-------- Reading text
Re: Russians claim to have dirt on Trump
Reported treason arrests fuel Russian hacking intrigue
MOSCOW – In the days since it emerged that four men had been arrested on treason charges linked to cyber intelligence and Russia's domestic security agency, conspiracy theories and speculation about the case have swept through Moscow.
Was it some fallout from the alleged Russian hacking of the U.S. presidential election? Were they part of a hunt for a possible mole who tipped off American intelligence agencies? Was it a power struggle within Russia's security services?
Specifics of the case are murky, and no Russian government officials have commented publicly. Russian media have been filled with lurid, often contradictory, details that most assume are leaked by warring factions of intelligence officers.
Linking the arrests to the U.S. vote would mean joining the dots between a series of shadowy actors in the Russian internet world.
In one of the few formal acknowledgements of the case, Ivan Pavlov, a Russian defense lawyer specializing in treason cases, confirmed to The Associated Press that at least four arrests on linked treason charges had taken place. He declined to elaborate.
The first arrest emerged last week with the news of the detention of Ruslan Stoyanov, an executive at Kaspersky Lab, a cybersecurity firm.
Stoyanov apparently traveled widely as the head of the company's computer incidents investigations. According to his LinkedIn profile, he was employed by the Russian Interior Ministry's cybercrime unit in the early 2000s and hired by Kaspersky in 2012. Kaspersky has said the charges against Stoyanov relate to a time before he joined the company.
Multiple Russian media outlets have reported the detention of three officers working for the cybercrime division of the FSB, Russia's domestic security agency, at around the same time as Stoyanov's arrest in December. Two of the men have been named in Russian media as Col. Sergei Mikhailov, deputy head of the FSB's Information Security Center (TsIB), and a subordinate, Maj. Dmitry Dokuchayev. Pavlov said a fourth defendant in the case was his client, but he refused to reveal his name.
----------------
Return the passage of the article on the Moscow treason arrests between "Stoyanov apparently traveled" and "reveal his name.", inclusive, copied word for word.
-------- Available data
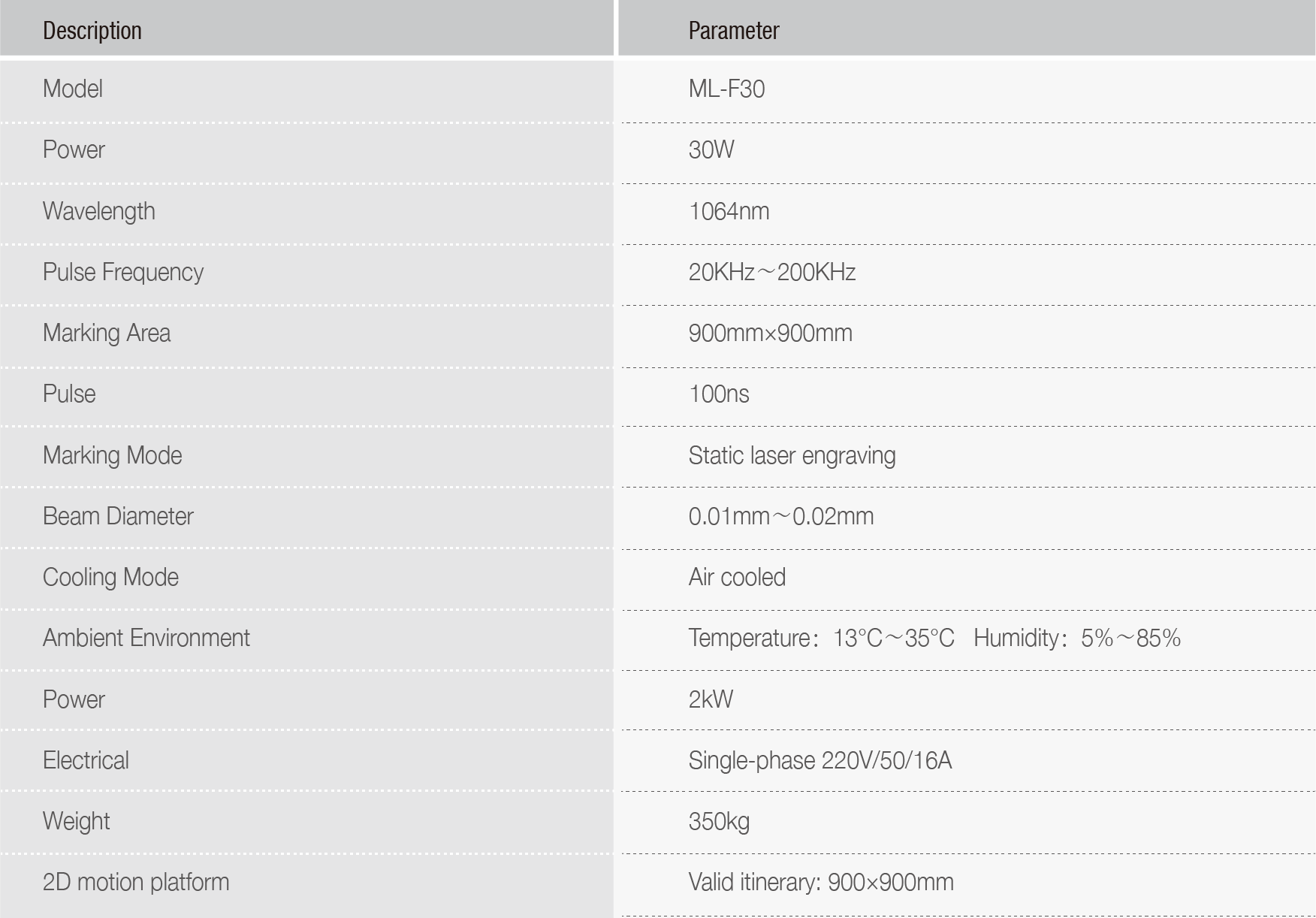This screenshot has width=1316, height=918.
Task: Click the Pulse Frequency label
Action: tap(123, 272)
----------------
* The answer
Stoyanov apparently traveled widely as the head of the company's computer incidents investigations. According to his LinkedIn profile, he was employed by the Russian Interior Ministry's cybercrime unit in the early 2000s and hired by Kaspersky in 2012. Kaspersky has said the charges against Stoyanov relate to a time before he joined the company.
Multiple Russian media outlets have reported the detention of three officers working for the cybercrime division of the FSB, Russia's domestic security agency, at around the same time as Stoyanov's arrest in December. Two of the men have been named in Russian media as Col. Sergei Mikhailov, deputy head of the FSB's Information Security Center (TsIB), and a subordinate, Maj. Dmitry Dokuchayev. Pavlov said a fourth defendant in the case was his client, but he refused to reveal his name.